NBR Study Navi 第72号 各種誘発電位
第 72 号 2022 年 9 月 1 日 営業企画部発行
体性感覚誘発電位( Somatosensory evoked potential, SEP )
三叉神経 SEP ( trigeminal nerve somatosensory evoked potential )を用いた鎮痛効果
【使用動物】
ウサギ( Kbl : JW ) 雄 10 週齢
【試験方法】
イソフルラン麻酔下、左上口唇に設置した刺激電極から電気刺激し、右体性感覚野の電位変化を記録した。 TSEP の測定は、塗布初日を Day 1 として、Day 0、2、4、6、8、11、15 に実施。カプサイシン軟膏の投与は、左側上顎前歯部歯肉に 1 日朝夕 2 回 15 日間塗布した。
【試験結果】
0.075% 軟膏は塗布後 6 日以降 TSEP を抑制した(最大抑制率: 53% )。
0.15% 軟膏は塗布後4日まで TSEP を増強したが(最大増強率 : 35% )、 8 日以降は抑制した(最大抑制率 : 52% )。
Figure 1. Typical diagram of trigeminal nerve somatosensory evoked potential( TSEP ) in rabbits. TSEP amplitude was calculated by decreasing P12 from N10.
▲ = stimulation
Figure 2. Effects of capsaicin ointment on TSEP.
聴性脳幹反応( evoked auditory brainstem response, ABR )
硫酸カナマイシンの聴覚毒性評価
【使用動物】
ミニブタ(Göttingen 、 オリエンタル酵母) 雄 5 ヵ月齢
【試験方法】
メデトミジン・ミダゾラム麻酔下、両耳にヘッドホンから音刺激し、聴覚野の電位変化を記録した。 ABR の測定は、投与前、投与 開始 1、 2、 3、 6 及び 10 週に実施。硫酸カナマイシンの投与は、 1 日 1 回 100mg/kg を静脈内に 10 週間投与した。
【試験結果】
硫酸カナマイシン 100mg/kg の反復静脈内投与は、投与開始 3 週から 音圧閾値の上昇が観察されて、聴覚毒性が認められた。

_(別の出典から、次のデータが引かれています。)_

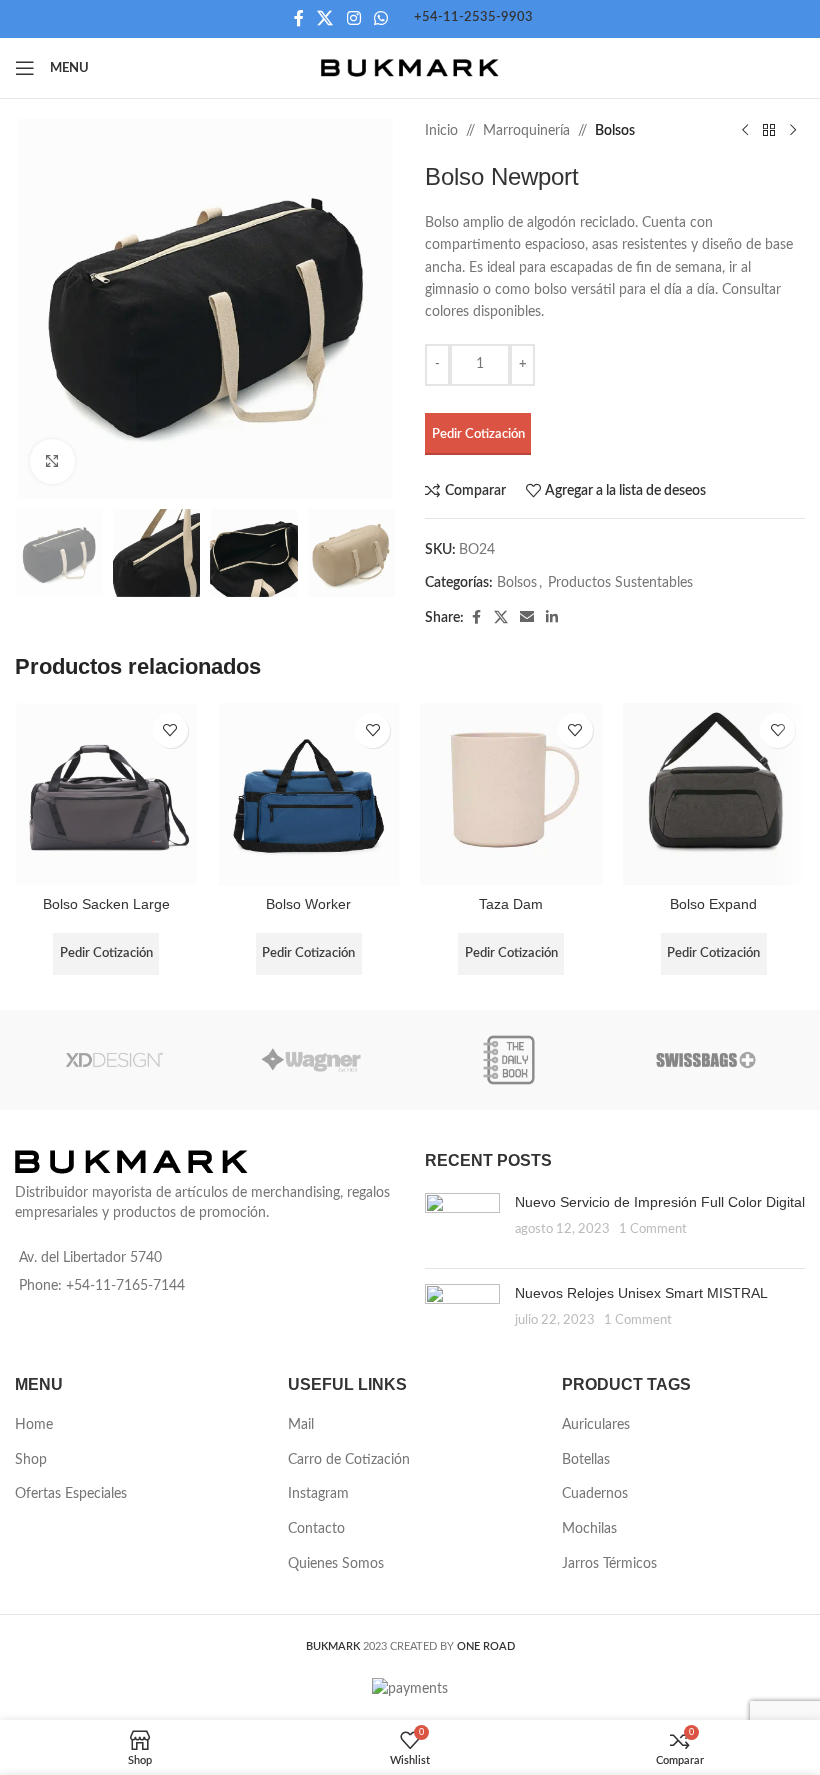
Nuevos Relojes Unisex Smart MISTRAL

Figure 3. Typical of evoked auditory brainstem response ( ABR ) in Göttingen miniature pigs.
Figure 4. Threshold changes in ABR in miniature pigs prior to and during 10-week administration of kanamycin ( 100mg/kg, i.v.).

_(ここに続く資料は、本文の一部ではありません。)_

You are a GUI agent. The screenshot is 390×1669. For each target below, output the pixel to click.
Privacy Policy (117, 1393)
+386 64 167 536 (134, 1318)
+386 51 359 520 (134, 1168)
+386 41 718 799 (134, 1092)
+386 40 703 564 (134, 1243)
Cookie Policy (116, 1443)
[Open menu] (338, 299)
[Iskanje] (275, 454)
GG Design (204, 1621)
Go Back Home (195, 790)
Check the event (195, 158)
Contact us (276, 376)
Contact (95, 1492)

視覚誘発電位( Visual Evoked Potential, VEP )
肝性脳症モデルの視覚障害
【使用動物】
イヌ( TOYO ビーグル) 雄 10 ヵ月齢
【 VEP の測定方法】
キシラジン麻酔下、トロピカミド・塩酸フェニレフリンを 2~3 滴点眼し十分に散瞳させた後、フラッシュ刺激を行い、視覚野の電位変化を記録した。肝性脳症モデルの作製前と作製後で VEP を比較した。
Figure 5. Typical diagram of visually evoked potential ( VEP ) in dogs.